● Records excerpted from a collection
....................

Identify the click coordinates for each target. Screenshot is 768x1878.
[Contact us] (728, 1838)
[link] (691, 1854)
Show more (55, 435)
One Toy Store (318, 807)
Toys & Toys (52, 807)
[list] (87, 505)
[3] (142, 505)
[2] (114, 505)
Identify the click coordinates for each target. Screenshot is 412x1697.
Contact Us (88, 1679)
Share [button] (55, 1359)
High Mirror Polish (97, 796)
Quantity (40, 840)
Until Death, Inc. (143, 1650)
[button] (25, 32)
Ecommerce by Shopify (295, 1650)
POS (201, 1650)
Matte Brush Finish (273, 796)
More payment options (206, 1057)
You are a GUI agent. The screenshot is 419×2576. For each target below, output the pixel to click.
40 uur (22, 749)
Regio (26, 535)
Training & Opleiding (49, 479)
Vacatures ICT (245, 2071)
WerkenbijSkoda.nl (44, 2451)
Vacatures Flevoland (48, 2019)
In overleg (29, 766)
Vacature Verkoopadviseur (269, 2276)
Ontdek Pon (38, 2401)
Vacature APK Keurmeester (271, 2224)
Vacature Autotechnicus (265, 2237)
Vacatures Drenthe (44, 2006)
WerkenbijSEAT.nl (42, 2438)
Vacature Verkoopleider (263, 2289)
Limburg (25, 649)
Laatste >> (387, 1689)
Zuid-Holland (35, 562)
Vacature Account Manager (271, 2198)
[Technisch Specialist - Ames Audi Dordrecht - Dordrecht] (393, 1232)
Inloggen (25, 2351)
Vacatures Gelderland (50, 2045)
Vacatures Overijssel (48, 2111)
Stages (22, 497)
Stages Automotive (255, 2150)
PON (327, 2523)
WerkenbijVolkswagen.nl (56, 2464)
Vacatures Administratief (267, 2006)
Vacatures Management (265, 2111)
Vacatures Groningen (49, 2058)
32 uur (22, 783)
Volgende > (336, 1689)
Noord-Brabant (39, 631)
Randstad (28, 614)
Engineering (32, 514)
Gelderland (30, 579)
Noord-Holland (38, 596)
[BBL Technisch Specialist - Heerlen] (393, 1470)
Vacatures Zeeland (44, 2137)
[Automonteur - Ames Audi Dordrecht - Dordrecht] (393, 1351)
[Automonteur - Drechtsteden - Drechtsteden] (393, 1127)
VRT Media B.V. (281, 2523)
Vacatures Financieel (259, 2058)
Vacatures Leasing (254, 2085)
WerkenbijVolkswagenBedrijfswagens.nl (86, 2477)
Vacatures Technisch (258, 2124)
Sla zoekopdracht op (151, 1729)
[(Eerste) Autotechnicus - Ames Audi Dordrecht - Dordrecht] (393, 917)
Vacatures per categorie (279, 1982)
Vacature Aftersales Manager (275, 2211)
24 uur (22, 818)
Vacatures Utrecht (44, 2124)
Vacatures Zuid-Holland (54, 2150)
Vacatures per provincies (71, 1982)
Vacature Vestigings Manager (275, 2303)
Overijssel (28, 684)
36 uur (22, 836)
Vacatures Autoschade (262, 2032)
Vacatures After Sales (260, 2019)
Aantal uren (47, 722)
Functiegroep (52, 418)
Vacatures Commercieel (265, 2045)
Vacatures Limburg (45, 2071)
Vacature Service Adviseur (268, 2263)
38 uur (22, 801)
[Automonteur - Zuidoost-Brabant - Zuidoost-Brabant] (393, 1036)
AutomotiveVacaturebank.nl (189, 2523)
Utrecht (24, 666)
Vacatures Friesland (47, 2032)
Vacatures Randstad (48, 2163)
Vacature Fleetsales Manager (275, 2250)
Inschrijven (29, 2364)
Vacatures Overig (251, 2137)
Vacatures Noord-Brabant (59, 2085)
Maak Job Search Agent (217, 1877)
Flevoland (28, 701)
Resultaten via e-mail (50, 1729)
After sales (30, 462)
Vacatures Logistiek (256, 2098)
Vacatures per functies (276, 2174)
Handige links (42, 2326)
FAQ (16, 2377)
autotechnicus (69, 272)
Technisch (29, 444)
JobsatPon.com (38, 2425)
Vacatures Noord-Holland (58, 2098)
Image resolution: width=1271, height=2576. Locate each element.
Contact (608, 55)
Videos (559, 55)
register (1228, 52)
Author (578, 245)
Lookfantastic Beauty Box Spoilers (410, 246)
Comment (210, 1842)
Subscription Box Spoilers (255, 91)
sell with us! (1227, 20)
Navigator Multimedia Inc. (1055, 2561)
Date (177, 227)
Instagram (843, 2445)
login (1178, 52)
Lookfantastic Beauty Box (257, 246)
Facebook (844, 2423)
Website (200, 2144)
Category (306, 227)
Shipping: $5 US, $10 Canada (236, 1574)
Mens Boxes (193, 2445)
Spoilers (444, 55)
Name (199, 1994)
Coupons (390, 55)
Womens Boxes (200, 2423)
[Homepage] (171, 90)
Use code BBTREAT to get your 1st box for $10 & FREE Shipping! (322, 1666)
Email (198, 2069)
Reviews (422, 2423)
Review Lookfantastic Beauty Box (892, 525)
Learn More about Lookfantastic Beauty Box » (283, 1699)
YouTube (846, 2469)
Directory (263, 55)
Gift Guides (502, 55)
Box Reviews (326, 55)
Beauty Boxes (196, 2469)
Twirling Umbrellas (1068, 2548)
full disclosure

....................

● YOUR GOAL
Verbatim reproduction is required for the line holding "Spoilers (444, 55)" and for every line after it in the records, with no other line included.

● EXERCISE ANSWER
Spoilers (444, 55)
Name (199, 1994)
Coupons (390, 55)
Womens Boxes (200, 2423)
[Homepage] (171, 90)
Use code BBTREAT to get your 1st box for $10 & FREE Shipping! (322, 1666)
Email (198, 2069)
Reviews (422, 2423)
Review Lookfantastic Beauty Box (892, 525)
Learn More about Lookfantastic Beauty Box » (283, 1699)
YouTube (846, 2469)
Directory (263, 55)
Gift Guides (502, 55)
Box Reviews (326, 55)
Beauty Boxes (196, 2469)
Twirling Umbrellas (1068, 2548)
full disclosure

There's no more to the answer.